__Stored items__
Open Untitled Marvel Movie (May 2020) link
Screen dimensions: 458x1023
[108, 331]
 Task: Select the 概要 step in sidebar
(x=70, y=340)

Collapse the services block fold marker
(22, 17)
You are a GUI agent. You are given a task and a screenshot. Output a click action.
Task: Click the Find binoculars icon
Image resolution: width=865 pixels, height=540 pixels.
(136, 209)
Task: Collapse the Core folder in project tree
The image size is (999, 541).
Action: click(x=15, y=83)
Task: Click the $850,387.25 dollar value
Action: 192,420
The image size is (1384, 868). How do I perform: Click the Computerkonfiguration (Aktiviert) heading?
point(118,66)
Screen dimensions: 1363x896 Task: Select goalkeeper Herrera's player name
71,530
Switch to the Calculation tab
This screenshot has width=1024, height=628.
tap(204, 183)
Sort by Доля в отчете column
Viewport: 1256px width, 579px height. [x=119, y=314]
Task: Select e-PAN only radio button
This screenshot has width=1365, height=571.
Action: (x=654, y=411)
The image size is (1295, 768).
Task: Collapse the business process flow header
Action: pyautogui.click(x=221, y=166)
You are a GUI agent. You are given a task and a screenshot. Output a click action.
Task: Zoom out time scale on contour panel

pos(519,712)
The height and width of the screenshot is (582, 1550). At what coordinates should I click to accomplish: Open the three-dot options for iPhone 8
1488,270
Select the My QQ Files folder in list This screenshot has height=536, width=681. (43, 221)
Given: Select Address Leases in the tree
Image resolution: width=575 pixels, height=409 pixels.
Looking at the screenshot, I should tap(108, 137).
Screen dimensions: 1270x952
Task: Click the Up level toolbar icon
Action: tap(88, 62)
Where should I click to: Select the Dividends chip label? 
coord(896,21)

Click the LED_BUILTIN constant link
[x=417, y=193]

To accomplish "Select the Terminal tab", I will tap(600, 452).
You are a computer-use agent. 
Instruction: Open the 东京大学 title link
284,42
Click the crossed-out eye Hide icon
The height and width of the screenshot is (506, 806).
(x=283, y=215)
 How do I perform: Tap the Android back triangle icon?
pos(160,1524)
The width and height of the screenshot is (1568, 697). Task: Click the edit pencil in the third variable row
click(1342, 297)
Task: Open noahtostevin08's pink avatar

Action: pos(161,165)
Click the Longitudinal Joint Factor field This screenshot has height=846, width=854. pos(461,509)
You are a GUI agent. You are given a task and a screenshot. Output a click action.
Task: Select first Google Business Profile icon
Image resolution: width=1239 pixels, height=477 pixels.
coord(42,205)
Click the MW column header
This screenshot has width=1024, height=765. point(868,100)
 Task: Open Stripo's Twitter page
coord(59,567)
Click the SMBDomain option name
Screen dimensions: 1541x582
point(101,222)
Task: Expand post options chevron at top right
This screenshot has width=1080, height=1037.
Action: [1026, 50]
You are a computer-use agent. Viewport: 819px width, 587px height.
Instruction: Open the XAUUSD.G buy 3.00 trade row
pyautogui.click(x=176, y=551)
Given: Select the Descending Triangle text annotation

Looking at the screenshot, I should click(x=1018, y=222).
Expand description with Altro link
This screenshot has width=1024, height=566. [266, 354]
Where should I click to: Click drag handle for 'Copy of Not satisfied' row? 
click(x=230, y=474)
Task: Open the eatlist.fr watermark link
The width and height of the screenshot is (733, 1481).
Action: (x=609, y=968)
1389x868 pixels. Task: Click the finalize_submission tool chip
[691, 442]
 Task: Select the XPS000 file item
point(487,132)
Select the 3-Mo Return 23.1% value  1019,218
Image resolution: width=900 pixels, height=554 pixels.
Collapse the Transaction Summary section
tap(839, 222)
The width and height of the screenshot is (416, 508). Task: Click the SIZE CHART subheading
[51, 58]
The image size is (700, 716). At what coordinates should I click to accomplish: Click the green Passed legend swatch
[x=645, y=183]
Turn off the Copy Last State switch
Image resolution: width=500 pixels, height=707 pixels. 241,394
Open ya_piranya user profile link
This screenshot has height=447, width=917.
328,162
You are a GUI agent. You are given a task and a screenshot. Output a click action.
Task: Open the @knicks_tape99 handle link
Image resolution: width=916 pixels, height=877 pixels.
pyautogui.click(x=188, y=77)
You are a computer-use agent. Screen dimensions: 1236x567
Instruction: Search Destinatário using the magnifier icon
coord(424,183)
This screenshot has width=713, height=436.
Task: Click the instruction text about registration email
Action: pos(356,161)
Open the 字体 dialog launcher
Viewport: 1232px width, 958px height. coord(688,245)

__Exercise details__
For this exercise, output all the data exactly as shown above.

__Task solution__
Open Untitled Marvel Movie (May 2020) link
Screen dimensions: 458x1023
[108, 331]
 Task: Select the 概要 step in sidebar
(x=70, y=340)

Collapse the services block fold marker
(22, 17)
You are a GUI agent. You are given a task and a screenshot. Output a click action.
Task: Click the Find binoculars icon
Image resolution: width=865 pixels, height=540 pixels.
(136, 209)
Task: Collapse the Core folder in project tree
The image size is (999, 541).
Action: click(x=15, y=83)
Task: Click the $850,387.25 dollar value
Action: 192,420
The image size is (1384, 868). How do I perform: Click the Computerkonfiguration (Aktiviert) heading?
point(118,66)
Screen dimensions: 1363x896 Task: Select goalkeeper Herrera's player name
71,530
Switch to the Calculation tab
This screenshot has width=1024, height=628.
tap(204, 183)
Sort by Доля в отчете column
Viewport: 1256px width, 579px height. [x=119, y=314]
Task: Select e-PAN only radio button
This screenshot has width=1365, height=571.
Action: (x=654, y=411)
The image size is (1295, 768).
Task: Collapse the business process flow header
Action: pyautogui.click(x=221, y=166)
You are a GUI agent. You are given a task and a screenshot. Output a click action.
Task: Zoom out time scale on contour panel

pos(519,712)
The height and width of the screenshot is (582, 1550). At what coordinates should I click to accomplish: Open the three-dot options for iPhone 8
1488,270
Select the My QQ Files folder in list This screenshot has height=536, width=681. (43, 221)
Given: Select Address Leases in the tree
Image resolution: width=575 pixels, height=409 pixels.
Looking at the screenshot, I should tap(108, 137).
Screen dimensions: 1270x952
Task: Click the Up level toolbar icon
Action: tap(88, 62)
Where should I click to: Select the Dividends chip label? 
coord(896,21)

Click the LED_BUILTIN constant link
[x=417, y=193]

To accomplish "Select the Terminal tab", I will tap(600, 452).
You are a computer-use agent. 
Instruction: Open the 东京大学 title link
284,42
Click the crossed-out eye Hide icon
The height and width of the screenshot is (506, 806).
(x=283, y=215)
 How do I perform: Tap the Android back triangle icon?
pos(160,1524)
The width and height of the screenshot is (1568, 697). Task: Click the edit pencil in the third variable row
click(1342, 297)
Task: Open noahtostevin08's pink avatar

Action: pos(161,165)
Click the Longitudinal Joint Factor field This screenshot has height=846, width=854. pos(461,509)
You are a GUI agent. You are given a task and a screenshot. Output a click action.
Task: Select first Google Business Profile icon
Image resolution: width=1239 pixels, height=477 pixels.
coord(42,205)
Click the MW column header
This screenshot has width=1024, height=765. point(868,100)
 Task: Open Stripo's Twitter page
coord(59,567)
Click the SMBDomain option name
Screen dimensions: 1541x582
point(101,222)
Task: Expand post options chevron at top right
This screenshot has width=1080, height=1037.
Action: [1026, 50]
You are a computer-use agent. Viewport: 819px width, 587px height.
Instruction: Open the XAUUSD.G buy 3.00 trade row
pyautogui.click(x=176, y=551)
Given: Select the Descending Triangle text annotation

Looking at the screenshot, I should click(x=1018, y=222).
Expand description with Altro link
This screenshot has width=1024, height=566. [266, 354]
Where should I click to: Click drag handle for 'Copy of Not satisfied' row? 
click(x=230, y=474)
Task: Open the eatlist.fr watermark link
The width and height of the screenshot is (733, 1481).
Action: (x=609, y=968)
1389x868 pixels. Task: Click the finalize_submission tool chip
[691, 442]
 Task: Select the XPS000 file item
point(487,132)
Select the 3-Mo Return 23.1% value  1019,218
Image resolution: width=900 pixels, height=554 pixels.
Collapse the Transaction Summary section
tap(839, 222)
The width and height of the screenshot is (416, 508). Task: Click the SIZE CHART subheading
[51, 58]
The image size is (700, 716). At what coordinates should I click to accomplish: Click the green Passed legend swatch
[x=645, y=183]
Turn off the Copy Last State switch
Image resolution: width=500 pixels, height=707 pixels. 241,394
Open ya_piranya user profile link
This screenshot has height=447, width=917.
328,162
You are a GUI agent. You are given a task and a screenshot. Output a click action.
Task: Open the @knicks_tape99 handle link
Image resolution: width=916 pixels, height=877 pixels.
pyautogui.click(x=188, y=77)
You are a computer-use agent. Screen dimensions: 1236x567
Instruction: Search Destinatário using the magnifier icon
coord(424,183)
This screenshot has width=713, height=436.
Task: Click the instruction text about registration email
Action: pos(356,161)
Open the 字体 dialog launcher
Viewport: 1232px width, 958px height. coord(688,245)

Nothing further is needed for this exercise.